For the third consecutive quarter, Caterpillar cut its earnings forecast and posted profits that trailed analysts’ estimates as mining-equipment sales declined on slower commodity demand, Bloomberg reported.
The world’s largest manufacturer of mining and construction machinery saw second-quarter net income drop to $1.45 a share from $2.54 a year earlier, the company said in a statement. That missed the $1.68 average of 19 estimates compiled by Bloomberg. Sales declined to $14.6 billion from $17.4 billion, less than the $14.9 billion average of 16 estimates.
The company forecast 2013 earnings of about $6.50 a share on sales of $56 billion to $58 billion. In April, it predicted full-year profit of about $7 a share on revenue of $57 billion to $61 billion.
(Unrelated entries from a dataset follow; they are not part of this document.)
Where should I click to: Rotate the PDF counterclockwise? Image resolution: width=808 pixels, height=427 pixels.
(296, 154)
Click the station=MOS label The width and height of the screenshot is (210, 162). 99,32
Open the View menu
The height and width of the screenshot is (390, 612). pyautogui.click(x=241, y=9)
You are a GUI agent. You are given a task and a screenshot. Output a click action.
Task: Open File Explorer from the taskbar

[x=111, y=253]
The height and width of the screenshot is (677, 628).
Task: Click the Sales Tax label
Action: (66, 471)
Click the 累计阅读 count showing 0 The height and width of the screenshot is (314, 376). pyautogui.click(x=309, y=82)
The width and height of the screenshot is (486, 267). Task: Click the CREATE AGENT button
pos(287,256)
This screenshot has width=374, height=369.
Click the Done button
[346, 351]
Analysts projected profit of $6.81 a share on sales of $58.6 billion.
However, commodity prices have fallen and the slowdown in China has slowed the commodities supercycle leading to slower sales for Caterpillar and other mining equipment manufactures.
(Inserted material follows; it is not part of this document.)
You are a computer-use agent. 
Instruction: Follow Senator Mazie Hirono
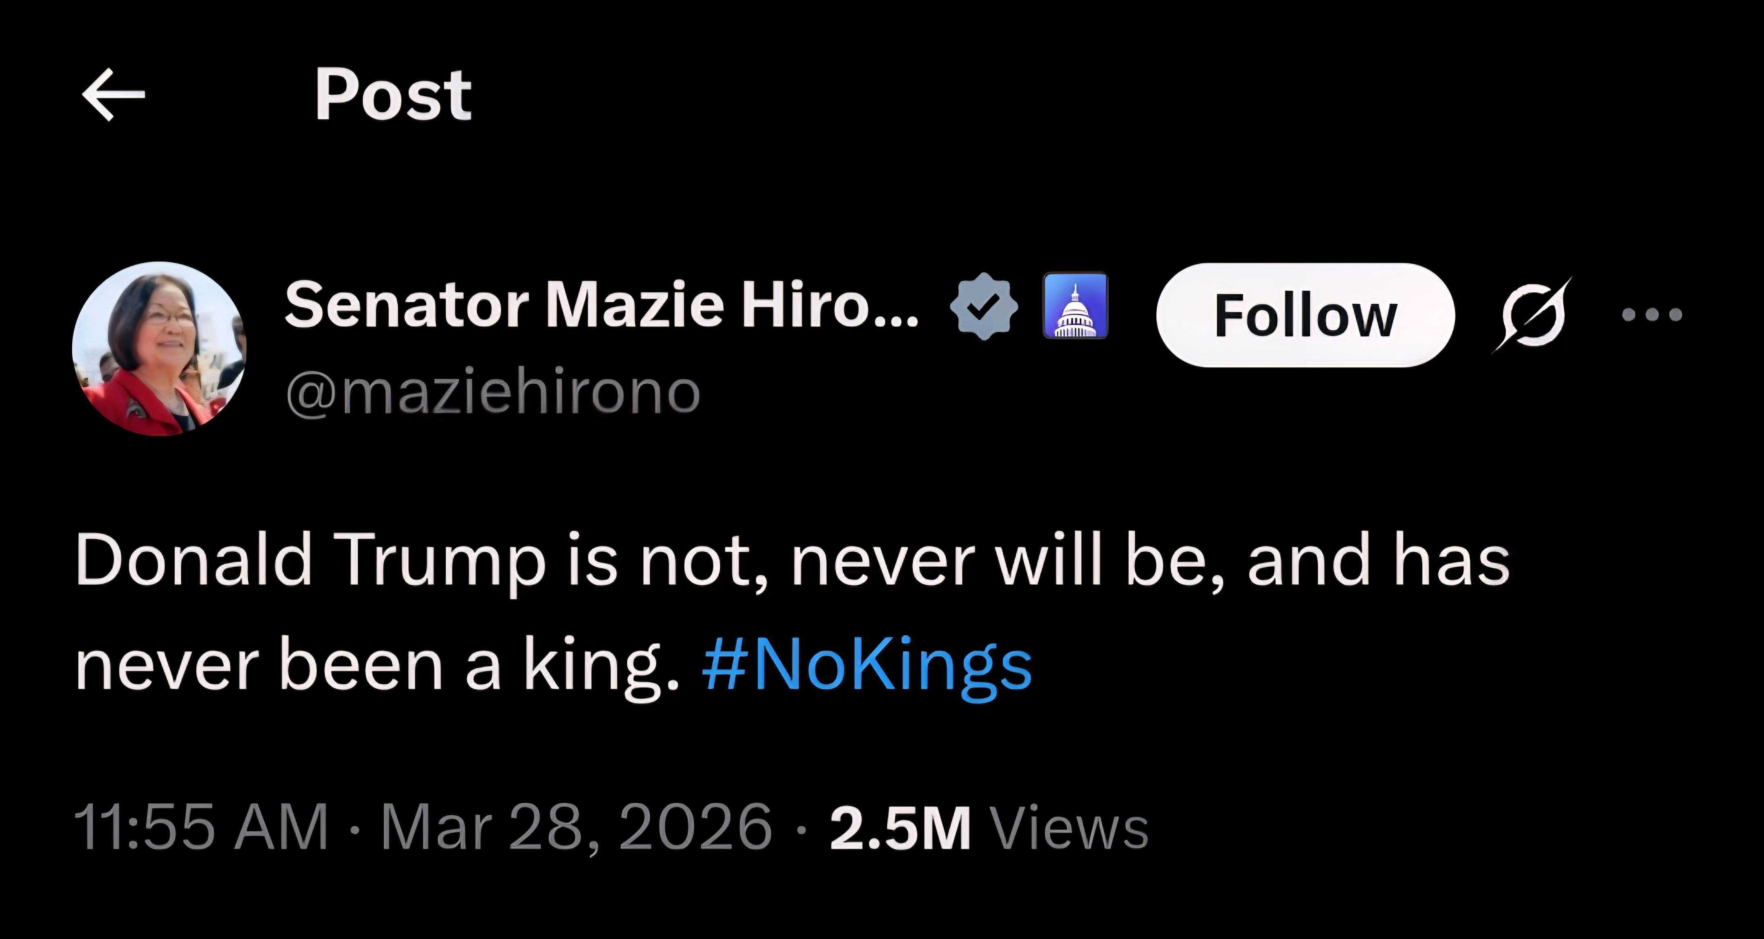[1305, 315]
Swedish mining equipment manufacturers Atlas Copco and Sandvick each announced in July that the mining slow down has hit them hard.
Atlas Copco announced that it would be cutting its overall workforce as it faces weaker demand for its drill rigs and loaders from the global mining sector (ME, July 19).
Robust activity in services and industrial equipment stemmed a fall in group profit and orders but the company forecast that demand for mining gear would slip further in the near term, Reuters reported.
Sandvik reported that its orders for mining machines fell by 35 percent this year.
Caterpillar has expanded in mining through acquisitions over the past two years, making resource industries the company’s largest unit by revenue. Now it’s battling for customers as commodity demand slows. Mining capital spending will drop 11 percent this year and 14 percent next year, based on estimates from the 40 largest global mining companies, according to Volkmann.
Caterpillar machinery retail sales reported by dealers fell 8 percent globally in the quarter. The Asia-Pacific region posted a 21 percent decline.
Caterpillar’s sales to customers in the natural resources industries grew to 32 percent of total equipment sales in 2012.
Under Chairman and Chief Executive Officer Doug Oberhelman, the company bought mining equipment makers Bucyrus International Inc. for $8.8 billion in 2011 and ERA Mining Machinery Ltd. in China for about HK$5 billion ($640 million) last year. Caterpillar took a $580 million goodwill writedown in the fourth quarter after discovering what it called accounting “misconduct” at part of ERA.
Caterpillar said in April it planned to buy back $1 billion of shares.